The Centers for Disease Control and Prevention has issued updated recommendations for doctors offering birth control to their patients, including a new plea for doctors to give women more options of getting relief from the often painful insertion of intrauterine devices, or IUDs. Doctors should tell their patients that the local anesthetic lidocaine could be useful for reducing the pain of the procedure, the CDC now says. Evidence suggests lidocaine can reduce patient pain given either as injections, what doctors call a "paracervical block," or applied to the area as a gel, cream or spray.

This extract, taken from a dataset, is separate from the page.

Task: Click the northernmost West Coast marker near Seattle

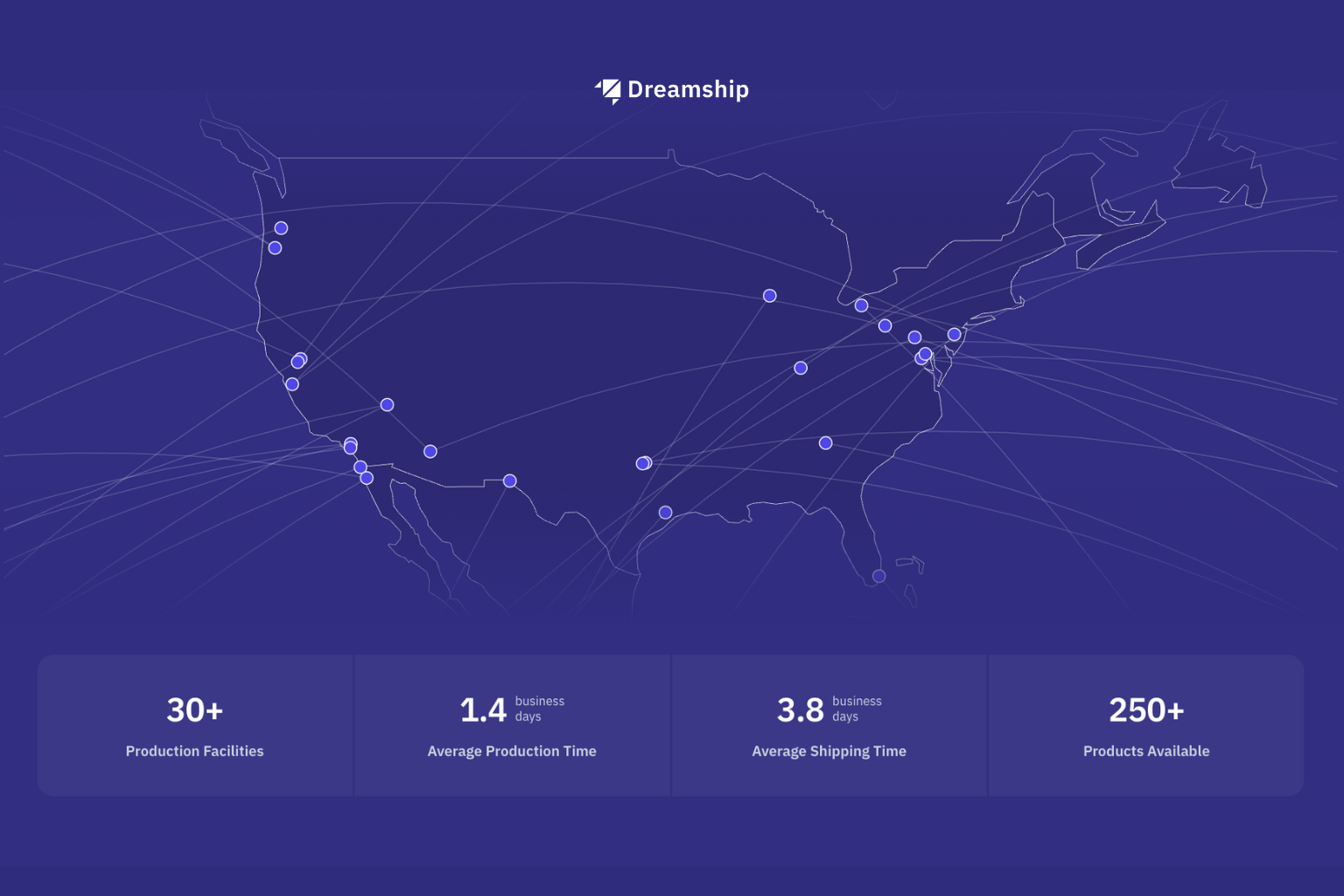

"A person-centered plan for IUD placement and pain management should be made based on patient preference. Barriers to IUD use include patient concerns about anticipated pain with placement and provider concerns about ease of placement," the CDC recommendations say. These new recommendations come in the wake of a social media outcry over the doctors not warning patient about the difficulty of the IUD procedure or the available options to address the pain, sometimes paired with inaccurate scientific claims .

A study looking at records from the Veterans Affairs health care system found less than 12% of IUD procedures had any kind of pain medication prescribed. A recent CDC survey of physicians published in 2023 also found the majority of doctors routinely offered few pain relief options to their patients, except suggesting aspirin or ibuprofen before or during IUD placement. At least a dozen t.